* Set exercise: Put every line below into a Markdown table with the columns Row and Line text. Number the rows in order and leave out blank lines.

* Records:

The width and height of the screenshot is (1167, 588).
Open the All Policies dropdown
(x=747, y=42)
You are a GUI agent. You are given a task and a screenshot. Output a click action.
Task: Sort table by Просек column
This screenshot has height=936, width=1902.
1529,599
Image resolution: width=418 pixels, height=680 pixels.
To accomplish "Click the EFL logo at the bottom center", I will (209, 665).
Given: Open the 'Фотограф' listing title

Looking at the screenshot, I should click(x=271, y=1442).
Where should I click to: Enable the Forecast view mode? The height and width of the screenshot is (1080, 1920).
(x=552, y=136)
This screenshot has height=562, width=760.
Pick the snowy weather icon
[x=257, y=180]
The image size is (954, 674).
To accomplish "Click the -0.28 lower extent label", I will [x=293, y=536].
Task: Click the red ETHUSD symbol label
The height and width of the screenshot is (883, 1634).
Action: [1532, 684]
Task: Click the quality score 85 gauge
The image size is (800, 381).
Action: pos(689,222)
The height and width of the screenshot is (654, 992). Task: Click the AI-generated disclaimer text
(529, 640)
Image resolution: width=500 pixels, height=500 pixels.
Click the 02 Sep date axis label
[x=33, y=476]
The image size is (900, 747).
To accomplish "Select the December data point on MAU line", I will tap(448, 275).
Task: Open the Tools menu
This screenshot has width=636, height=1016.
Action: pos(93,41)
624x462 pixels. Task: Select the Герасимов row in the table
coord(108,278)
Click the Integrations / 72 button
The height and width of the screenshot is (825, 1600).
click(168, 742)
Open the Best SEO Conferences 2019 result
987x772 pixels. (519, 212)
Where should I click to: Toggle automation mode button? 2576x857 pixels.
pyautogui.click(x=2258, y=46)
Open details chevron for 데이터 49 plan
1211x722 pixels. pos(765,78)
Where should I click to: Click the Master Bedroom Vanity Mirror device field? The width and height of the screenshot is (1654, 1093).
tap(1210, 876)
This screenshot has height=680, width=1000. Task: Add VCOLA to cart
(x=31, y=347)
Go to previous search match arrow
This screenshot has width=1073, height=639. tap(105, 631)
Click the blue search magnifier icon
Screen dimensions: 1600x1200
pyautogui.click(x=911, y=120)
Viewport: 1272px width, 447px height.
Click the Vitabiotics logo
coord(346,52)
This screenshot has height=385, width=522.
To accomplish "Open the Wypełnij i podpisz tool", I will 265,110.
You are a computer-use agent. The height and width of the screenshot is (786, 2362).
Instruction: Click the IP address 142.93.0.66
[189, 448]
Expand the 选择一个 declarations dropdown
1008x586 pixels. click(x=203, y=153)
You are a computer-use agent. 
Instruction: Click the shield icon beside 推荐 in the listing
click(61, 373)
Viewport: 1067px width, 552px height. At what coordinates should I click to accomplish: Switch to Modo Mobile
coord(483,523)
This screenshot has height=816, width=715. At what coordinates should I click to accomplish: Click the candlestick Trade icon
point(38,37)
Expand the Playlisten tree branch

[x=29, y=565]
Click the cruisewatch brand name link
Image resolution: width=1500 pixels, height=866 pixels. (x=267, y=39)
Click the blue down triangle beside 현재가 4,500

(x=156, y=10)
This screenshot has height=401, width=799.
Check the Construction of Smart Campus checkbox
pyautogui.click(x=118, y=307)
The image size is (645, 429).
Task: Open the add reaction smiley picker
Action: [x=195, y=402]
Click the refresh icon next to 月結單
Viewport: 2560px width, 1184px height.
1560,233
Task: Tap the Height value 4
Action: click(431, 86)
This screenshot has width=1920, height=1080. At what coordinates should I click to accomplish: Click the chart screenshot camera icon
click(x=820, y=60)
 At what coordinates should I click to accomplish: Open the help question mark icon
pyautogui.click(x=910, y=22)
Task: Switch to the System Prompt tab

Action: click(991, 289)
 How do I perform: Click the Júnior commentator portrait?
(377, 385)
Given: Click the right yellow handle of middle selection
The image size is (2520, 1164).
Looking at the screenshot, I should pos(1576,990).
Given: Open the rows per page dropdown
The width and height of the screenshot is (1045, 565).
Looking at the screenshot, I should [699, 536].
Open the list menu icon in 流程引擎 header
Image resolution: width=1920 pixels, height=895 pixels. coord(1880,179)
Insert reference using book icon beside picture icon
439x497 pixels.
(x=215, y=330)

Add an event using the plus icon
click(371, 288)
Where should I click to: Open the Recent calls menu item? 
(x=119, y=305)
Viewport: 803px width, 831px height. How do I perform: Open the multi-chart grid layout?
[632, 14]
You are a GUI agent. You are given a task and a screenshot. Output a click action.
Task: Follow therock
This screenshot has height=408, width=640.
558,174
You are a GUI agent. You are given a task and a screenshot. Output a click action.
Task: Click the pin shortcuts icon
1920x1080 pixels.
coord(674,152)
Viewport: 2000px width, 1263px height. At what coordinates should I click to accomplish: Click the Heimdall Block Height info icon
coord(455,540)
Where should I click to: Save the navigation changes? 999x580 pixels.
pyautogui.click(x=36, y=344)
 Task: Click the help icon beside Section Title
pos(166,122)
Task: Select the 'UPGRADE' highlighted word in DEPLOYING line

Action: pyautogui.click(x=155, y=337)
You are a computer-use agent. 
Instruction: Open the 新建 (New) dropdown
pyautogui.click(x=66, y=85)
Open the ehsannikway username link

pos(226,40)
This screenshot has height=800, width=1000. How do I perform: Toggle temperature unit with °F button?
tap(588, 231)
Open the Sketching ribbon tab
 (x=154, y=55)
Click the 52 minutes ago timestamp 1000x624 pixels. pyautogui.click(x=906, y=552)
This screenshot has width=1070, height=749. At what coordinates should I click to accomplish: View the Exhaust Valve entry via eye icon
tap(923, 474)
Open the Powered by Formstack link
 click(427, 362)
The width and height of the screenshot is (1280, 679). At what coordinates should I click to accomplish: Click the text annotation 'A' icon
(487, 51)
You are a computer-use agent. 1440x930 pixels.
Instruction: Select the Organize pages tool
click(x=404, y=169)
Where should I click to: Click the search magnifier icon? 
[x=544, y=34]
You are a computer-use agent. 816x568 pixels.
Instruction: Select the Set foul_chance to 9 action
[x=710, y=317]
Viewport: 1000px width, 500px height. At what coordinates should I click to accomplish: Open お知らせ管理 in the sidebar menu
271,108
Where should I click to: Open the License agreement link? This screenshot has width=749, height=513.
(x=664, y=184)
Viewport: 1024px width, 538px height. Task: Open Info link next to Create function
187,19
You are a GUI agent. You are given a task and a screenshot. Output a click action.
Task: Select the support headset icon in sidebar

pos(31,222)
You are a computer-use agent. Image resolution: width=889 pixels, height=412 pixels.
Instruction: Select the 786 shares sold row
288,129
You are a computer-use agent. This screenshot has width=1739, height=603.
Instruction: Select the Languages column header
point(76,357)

* Output of the task:
| Row | Line text |
|---|---|
| 1 | The width and height of the screenshot is (1167, 588). |
| 2 | Open the All Policies dropdown |
| 3 | (x=747, y=42) |
| 4 | You are a GUI agent. You are given a task and a screenshot. Output a click action. |
| 5 | Task: Sort table by Просек column |
| 6 | This screenshot has height=936, width=1902. |
| 7 | 1529,599 |
| 8 | Image resolution: width=418 pixels, height=680 pixels. |
| 9 | To accomplish "Click the EFL logo at the bottom center", I will (209, 665). |
| 10 | Given: Open the 'Фотограф' listing title |
| 11 | Looking at the screenshot, I should click(x=271, y=1442). |
| 12 | Where should I click to: Enable the Forecast view mode? The height and width of the screenshot is (1080, 1920). |
| 13 | (x=552, y=136) |
| 14 | This screenshot has height=562, width=760. |
| 15 | Pick the snowy weather icon |
| 16 | [x=257, y=180] |
| 17 | The image size is (954, 674). |
| 18 | To accomplish "Click the -0.28 lower extent label", I will [x=293, y=536]. |
| 19 | Task: Click the red ETHUSD symbol label |
| 20 | The height and width of the screenshot is (883, 1634). |
| 21 | Action: [1532, 684] |
| 22 | Task: Click the quality score 85 gauge |
| 23 | The image size is (800, 381). |
| 24 | Action: pos(689,222) |
| 25 | The height and width of the screenshot is (654, 992). Task: Click the AI-generated disclaimer text |
| 26 | (529, 640) |
| 27 | Image resolution: width=500 pixels, height=500 pixels. |
| 28 | Click the 02 Sep date axis label |
| 29 | [x=33, y=476] |
| 30 | The image size is (900, 747). |
| 31 | To accomplish "Select the December data point on MAU line", I will tap(448, 275). |
| 32 | Task: Open the Tools menu |
| 33 | This screenshot has width=636, height=1016. |
| 34 | Action: pos(93,41) |
| 35 | 624x462 pixels. Task: Select the Герасимов row in the table |
| 36 | coord(108,278) |
| 37 | Click the Integrations / 72 button |
| 38 | The height and width of the screenshot is (825, 1600). |
| 39 | click(168, 742) |
| 40 | Open the Best SEO Conferences 2019 result |
| 41 | 987x772 pixels. (519, 212) |
| 42 | Where should I click to: Toggle automation mode button? 2576x857 pixels. |
| 43 | pyautogui.click(x=2258, y=46) |
| 44 | Open details chevron for 데이터 49 plan |
| 45 | 1211x722 pixels. pos(765,78) |
| 46 | Where should I click to: Click the Master Bedroom Vanity Mirror device field? The width and height of the screenshot is (1654, 1093). |
| 47 | tap(1210, 876) |
| 48 | This screenshot has height=680, width=1000. Task: Add VCOLA to cart |
| 49 | (x=31, y=347) |
| 50 | Go to previous search match arrow |
| 51 | This screenshot has width=1073, height=639. tap(105, 631) |
| 52 | Click the blue search magnifier icon |
| 53 | Screen dimensions: 1600x1200 |
| 54 | pyautogui.click(x=911, y=120) |
| 55 | Viewport: 1272px width, 447px height. |
| 56 | Click the Vitabiotics logo |
| 57 | coord(346,52) |
| 58 | This screenshot has height=385, width=522. |
| 59 | To accomplish "Open the Wypełnij i podpisz tool", I will 265,110. |
| 60 | You are a computer-use agent. The height and width of the screenshot is (786, 2362). |
| 61 | Instruction: Click the IP address 142.93.0.66 |
| 62 | [189, 448] |
| 63 | Expand the 选择一个 declarations dropdown |
| 64 | 1008x586 pixels. click(x=203, y=153) |
| 65 | You are a computer-use agent.  |
| 66 | Instruction: Click the shield icon beside 推荐 in the listing |
| 67 | click(61, 373) |
| 68 | Viewport: 1067px width, 552px height. At what coordinates should I click to accomplish: Switch to Modo Mobile |
| 69 | coord(483,523) |
| 70 | This screenshot has height=816, width=715. At what coordinates should I click to accomplish: Click the candlestick Trade icon |
| 71 | point(38,37) |
| 72 | Expand the Playlisten tree branch |
| 73 | [x=29, y=565] |
| 74 | Click the cruisewatch brand name link |
| 75 | Image resolution: width=1500 pixels, height=866 pixels. (x=267, y=39) |
| 76 | Click the blue down triangle beside 현재가 4,500 |
| 77 | (x=156, y=10) |
| 78 | This screenshot has height=401, width=799. |
| 79 | Check the Construction of Smart Campus checkbox |
| 80 | pyautogui.click(x=118, y=307) |
| 81 | The image size is (645, 429). |
| 82 | Task: Open the add reaction smiley picker |
| 83 | Action: [x=195, y=402] |
| 84 | Click the refresh icon next to 月結單 |
| 85 | Viewport: 2560px width, 1184px height. |
| 86 | 1560,233 |
| 87 | Task: Tap the Height value 4 |
| 88 | Action: click(431, 86) |
| 89 | This screenshot has width=1920, height=1080. At what coordinates should I click to accomplish: Click the chart screenshot camera icon |
| 90 | click(x=820, y=60) |
| 91 |  At what coordinates should I click to accomplish: Open the help question mark icon |
| 92 | pyautogui.click(x=910, y=22) |
| 93 | Task: Switch to the System Prompt tab |
| 94 | Action: click(991, 289) |
| 95 |  How do I perform: Click the Júnior commentator portrait? |
| 96 | (377, 385) |
| 97 | Given: Click the right yellow handle of middle selection |
| 98 | The image size is (2520, 1164). |
| 99 | Looking at the screenshot, I should pos(1576,990). |
| 100 | Given: Open the rows per page dropdown |
| 101 | The width and height of the screenshot is (1045, 565). |
| 102 | Looking at the screenshot, I should [699, 536]. |
| 103 | Open the list menu icon in 流程引擎 header |
| 104 | Image resolution: width=1920 pixels, height=895 pixels. coord(1880,179) |
| 105 | Insert reference using book icon beside picture icon |
| 106 | 439x497 pixels. |
| 107 | (x=215, y=330) |
| 108 | Add an event using the plus icon |
| 109 | click(371, 288) |
| 110 | Where should I click to: Open the Recent calls menu item?  |
| 111 | (x=119, y=305) |
| 112 | Viewport: 803px width, 831px height. How do I perform: Open the multi-chart grid layout? |
| 113 | [632, 14] |
| 114 | You are a GUI agent. You are given a task and a screenshot. Output a click action. |
| 115 | Task: Follow therock |
| 116 | This screenshot has height=408, width=640. |
| 117 | 558,174 |
| 118 | You are a GUI agent. You are given a task and a screenshot. Output a click action. |
| 119 | Task: Click the pin shortcuts icon |
| 120 | 1920x1080 pixels. |
| 121 | coord(674,152) |
| 122 | Viewport: 2000px width, 1263px height. At what coordinates should I click to accomplish: Click the Heimdall Block Height info icon |
| 123 | coord(455,540) |
| 124 | Where should I click to: Save the navigation changes? 999x580 pixels. |
| 125 | pyautogui.click(x=36, y=344) |
| 126 |  Task: Click the help icon beside Section Title |
| 127 | pos(166,122) |
| 128 | Task: Select the 'UPGRADE' highlighted word in DEPLOYING line |
| 129 | Action: pyautogui.click(x=155, y=337) |
| 130 | You are a computer-use agent.  |
| 131 | Instruction: Open the 新建 (New) dropdown |
| 132 | pyautogui.click(x=66, y=85) |
| 133 | Open the ehsannikway username link |
| 134 | pos(226,40) |
| 135 | This screenshot has height=800, width=1000. How do I perform: Toggle temperature unit with °F button? |
| 136 | tap(588, 231) |
| 137 | Open the Sketching ribbon tab |
| 138 |  (x=154, y=55) |
| 139 | Click the 52 minutes ago timestamp 1000x624 pixels. pyautogui.click(x=906, y=552) |
| 140 | This screenshot has width=1070, height=749. At what coordinates should I click to accomplish: View the Exhaust Valve entry via eye icon |
| 141 | tap(923, 474) |
| 142 | Open the Powered by Formstack link |
| 143 |  click(427, 362) |
| 144 | The width and height of the screenshot is (1280, 679). At what coordinates should I click to accomplish: Click the text annotation 'A' icon |
| 145 | (487, 51) |
| 146 | You are a computer-use agent. 1440x930 pixels. |
| 147 | Instruction: Select the Organize pages tool |
| 148 | click(x=404, y=169) |
| 149 | Where should I click to: Click the search magnifier icon?  |
| 150 | [x=544, y=34] |
| 151 | You are a computer-use agent. 816x568 pixels. |
| 152 | Instruction: Select the Set foul_chance to 9 action |
| 153 | [x=710, y=317] |
| 154 | Viewport: 1000px width, 500px height. At what coordinates should I click to accomplish: Open お知らせ管理 in the sidebar menu |
| 155 | 271,108 |
| 156 | Where should I click to: Open the License agreement link? This screenshot has width=749, height=513. |
| 157 | (x=664, y=184) |
| 158 | Viewport: 1024px width, 538px height. Task: Open Info link next to Create function |
| 159 | 187,19 |
| 160 | You are a GUI agent. You are given a task and a screenshot. Output a click action. |
| 161 | Task: Select the support headset icon in sidebar |
| 162 | pos(31,222) |
| 163 | You are a computer-use agent. Image resolution: width=889 pixels, height=412 pixels. |
| 164 | Instruction: Select the 786 shares sold row |
| 165 | 288,129 |
| 166 | You are a computer-use agent. This screenshot has width=1739, height=603. |
| 167 | Instruction: Select the Languages column header |
| 168 | point(76,357) |